April 11th, 2008 · No Comments

By: Todd Knode

Buying a plane ticket is not like purchasing a coat off of the rack at your local department store.  The coat is there for you to immediately put on.  An airplane flight is a future occurrence, which may or may not happen.  Because of that uncertainty, whether you realize it or not, airlines do not guarantee their schedules.  Because flights are not guaranteed passengers whose flights are canceled are not automatically offered a refund.

An airline is only required to immediately refund a passenger who is bumped from a flight because of overbooking or who requests a refund if the only available option is a flight on another day, or a flight that has an unanticipated layover.  Other than those events the only policy an airline must follow is its own refund policy if you are offered a spot on a flight that leaves that day, whether you want to take it or not.
 
Over this past week passengers on American Airlines have suffered through numerous canceled flights.  American has responded by offering refunds through its website and reimbursing passengers who had to book overnight hotel rooms.  The lost revenue and payments to stranded travelers is costing the airline “tens of millions of dollars” according to its CEO, Gerard Arpey.

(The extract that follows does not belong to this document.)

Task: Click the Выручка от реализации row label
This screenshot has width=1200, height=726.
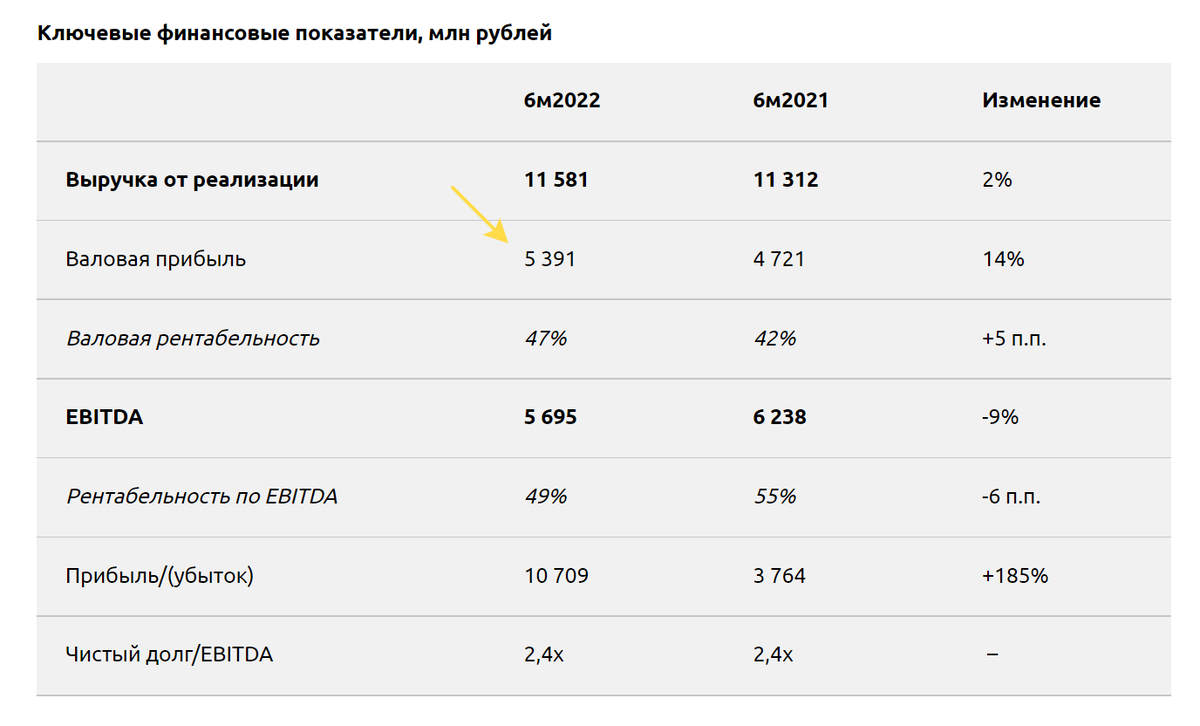Action: (x=192, y=180)
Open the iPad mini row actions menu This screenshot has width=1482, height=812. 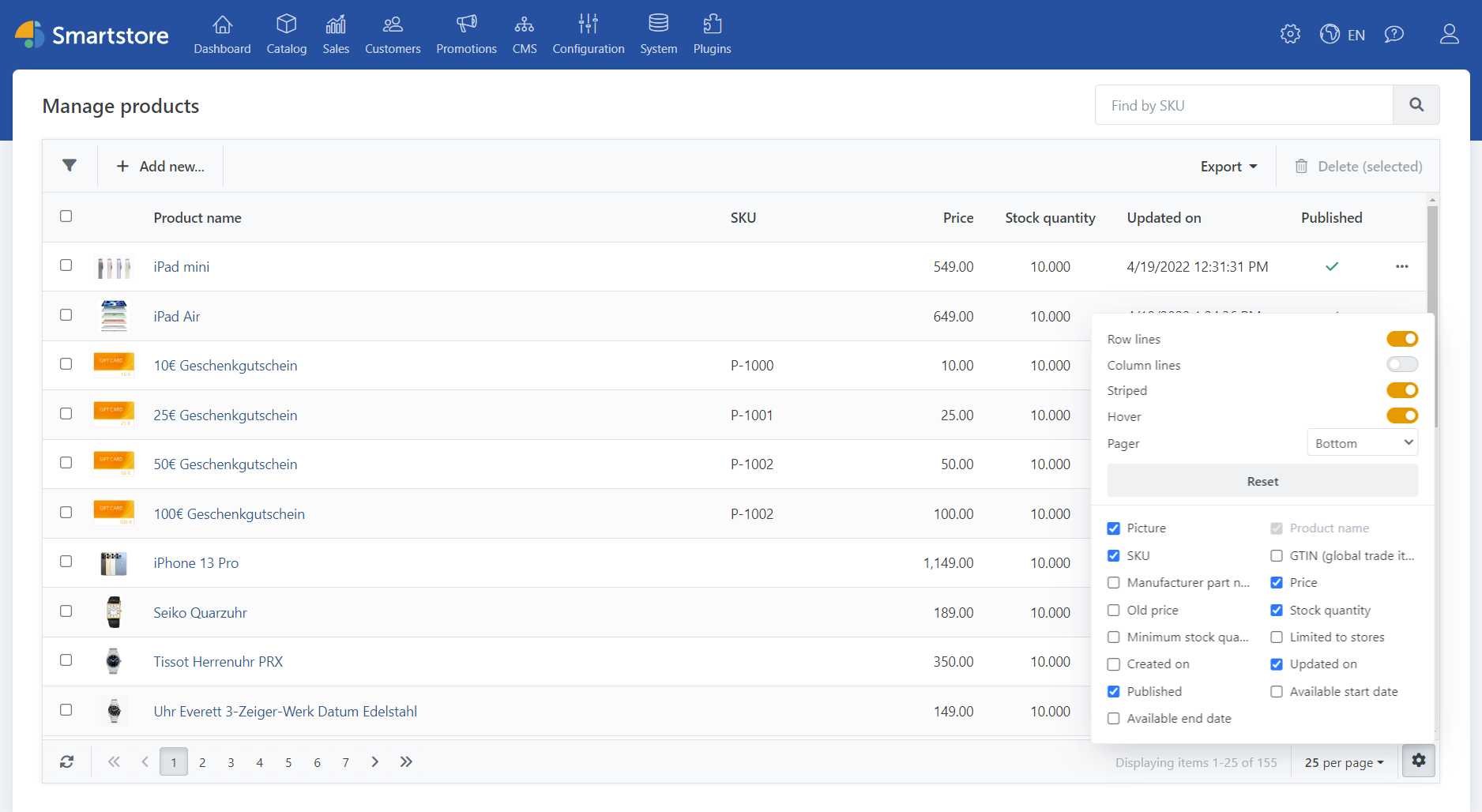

If a passenger has to be somewhere, does reimbursing them for the cost of the ticket make up for canceling a flight because of lax or an intentional oversight?  The American planes were canceled because wiring on the plane’s wings failed an FAA spot check.  American, and every other airline, knew about the rule yet allowed its planes, either intentionally or negligently, to fall below the standard.  This is not about a crack that suddenly develops or a mechanical problem that no one knew of before.

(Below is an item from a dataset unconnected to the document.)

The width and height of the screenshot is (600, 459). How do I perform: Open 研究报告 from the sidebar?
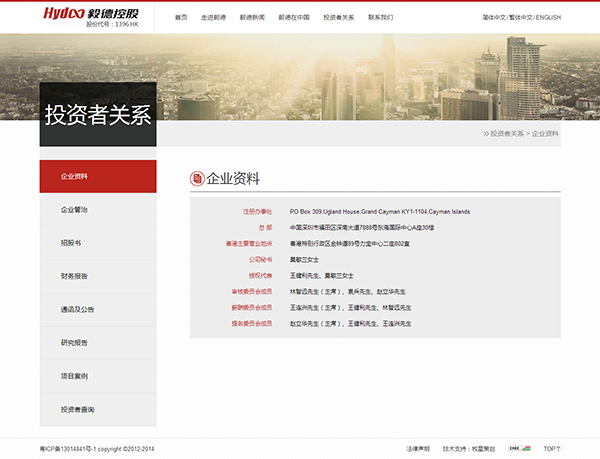pos(75,343)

Like the hundreds of passengers left stranded on airplanes stuck on runways because of bad weather, American’s passengers are at the mercy of the airline.  Airlines are heavily regulated, but mainly in the area of safety and the routes the planes fly.  Passengers have very little rights in the terminal and once on board all decisions about what to do reside with the Captain.

The growing frustration of airline customers probably has more to do with a lack of information and empowerment than actual frustration with why their plane is on the ground rather than in the sky.  The laws should be changed to force the airlines to disclose more information to their customers, allow customers more freedom to make changes to their flights and setup a system to punish airlines that make foolish decisions that cause a plane to turn into a prison on an icy runway.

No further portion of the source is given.